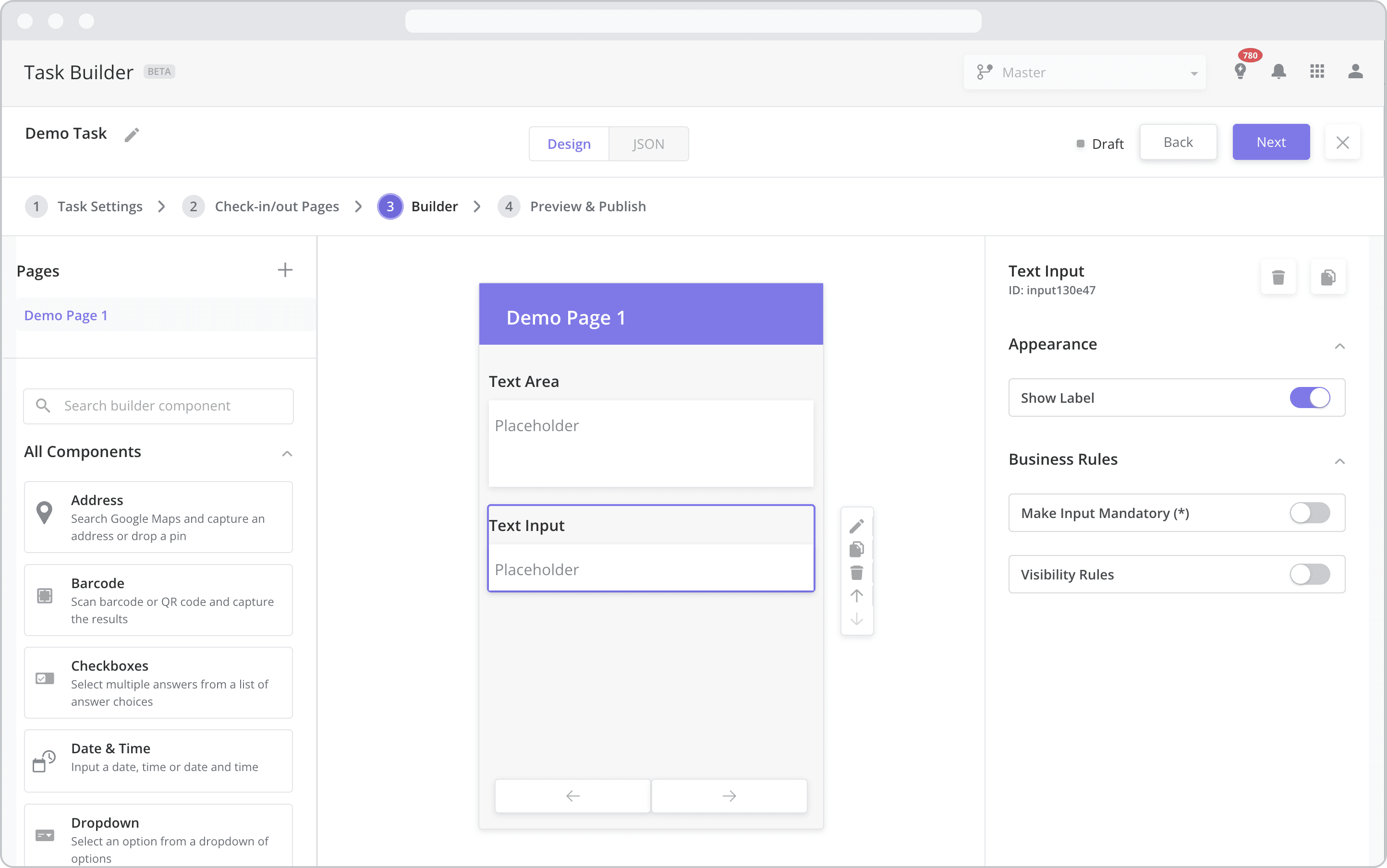The image size is (1387, 868).
Task: Delete the Text Input using panel trash icon
Action: click(1278, 277)
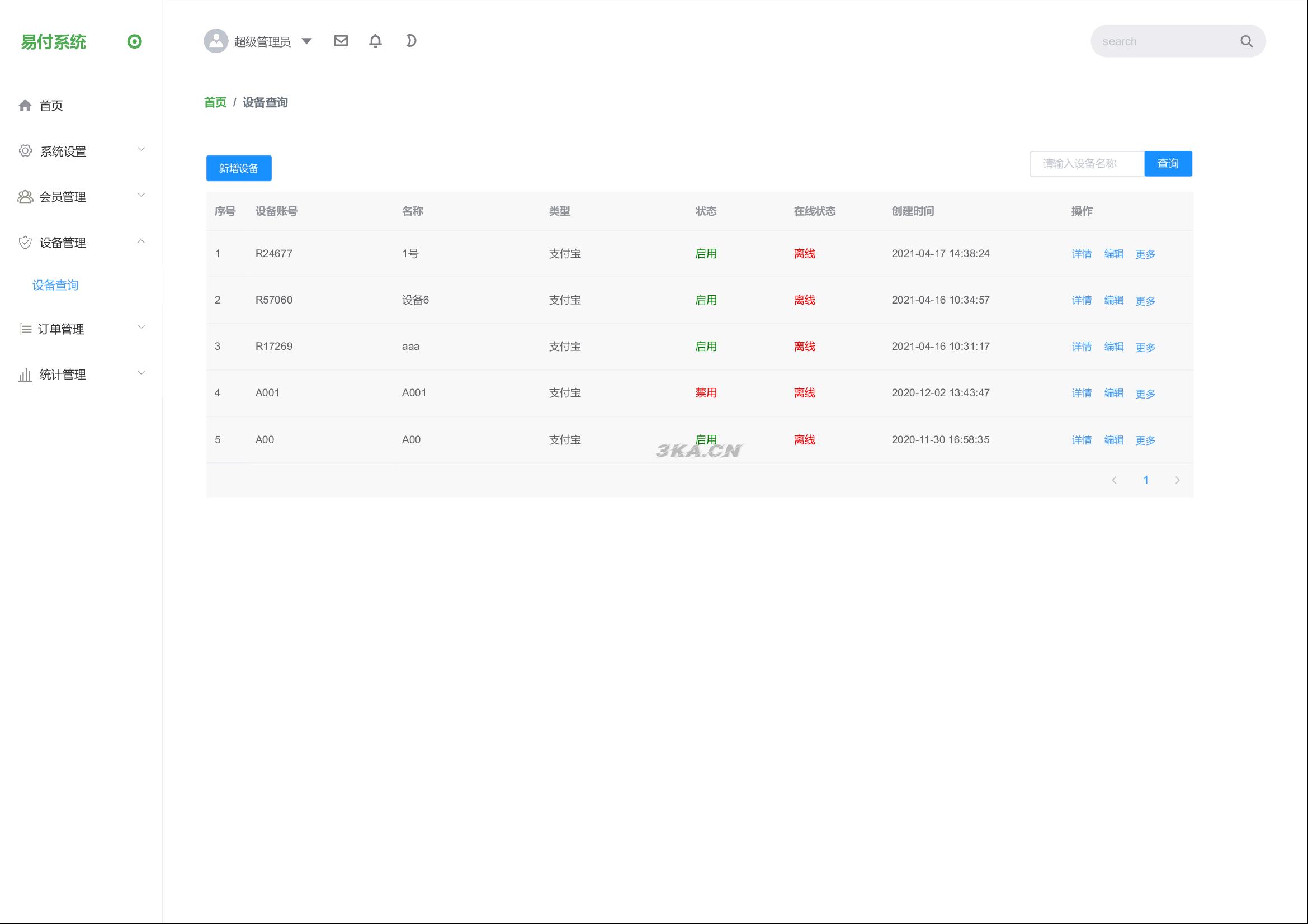Click the user avatar icon
The height and width of the screenshot is (924, 1308).
tap(216, 41)
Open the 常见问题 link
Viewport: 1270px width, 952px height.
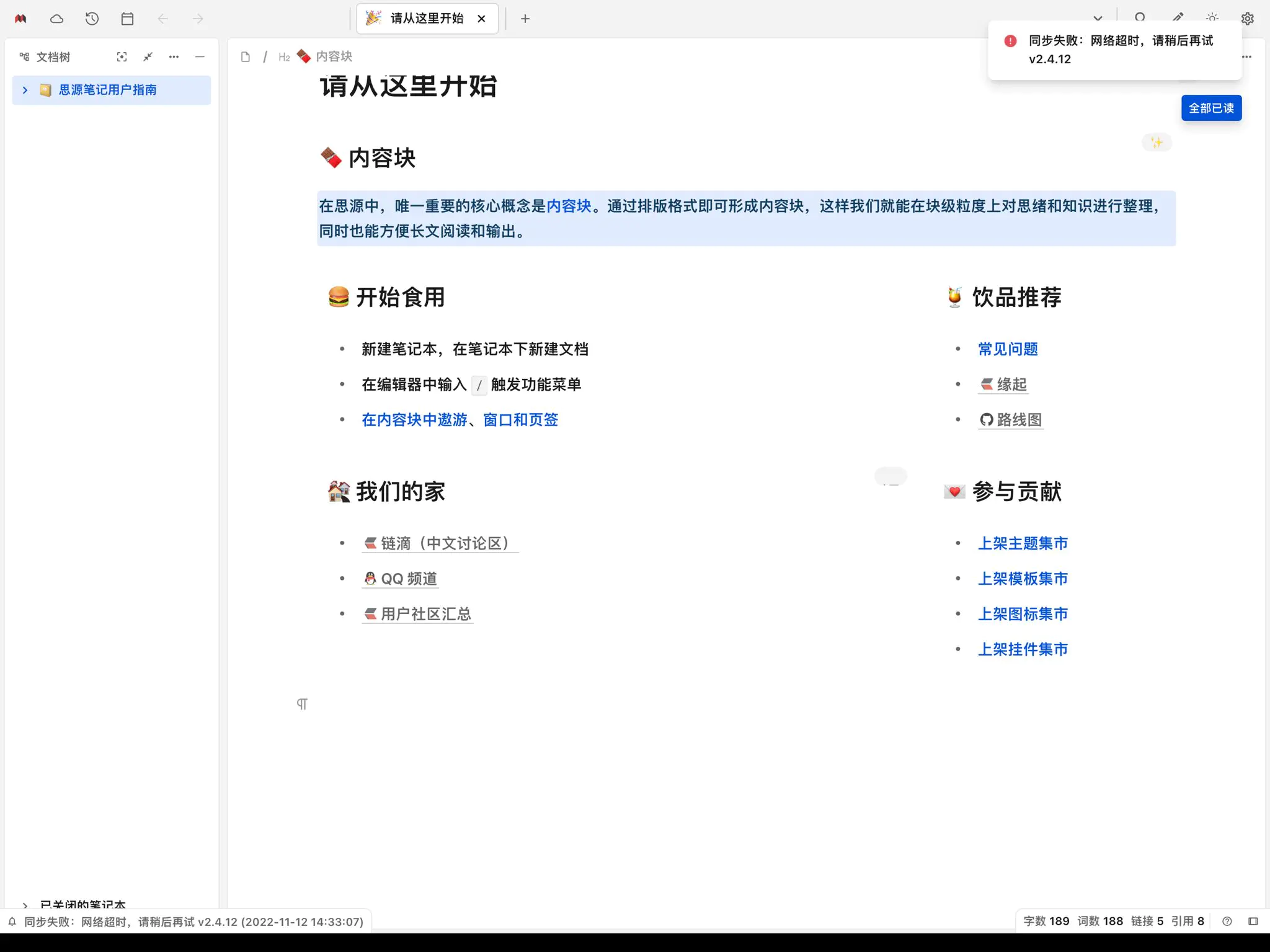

--------------------------------------------------

▸ Problem details
Pictures are not part of the copy; reproduce exactly and only the lines from the line containing "Open the 常见问题 link" through the end of the listing.

▸ Task response
Open the 常见问题 link
Viewport: 1270px width, 952px height.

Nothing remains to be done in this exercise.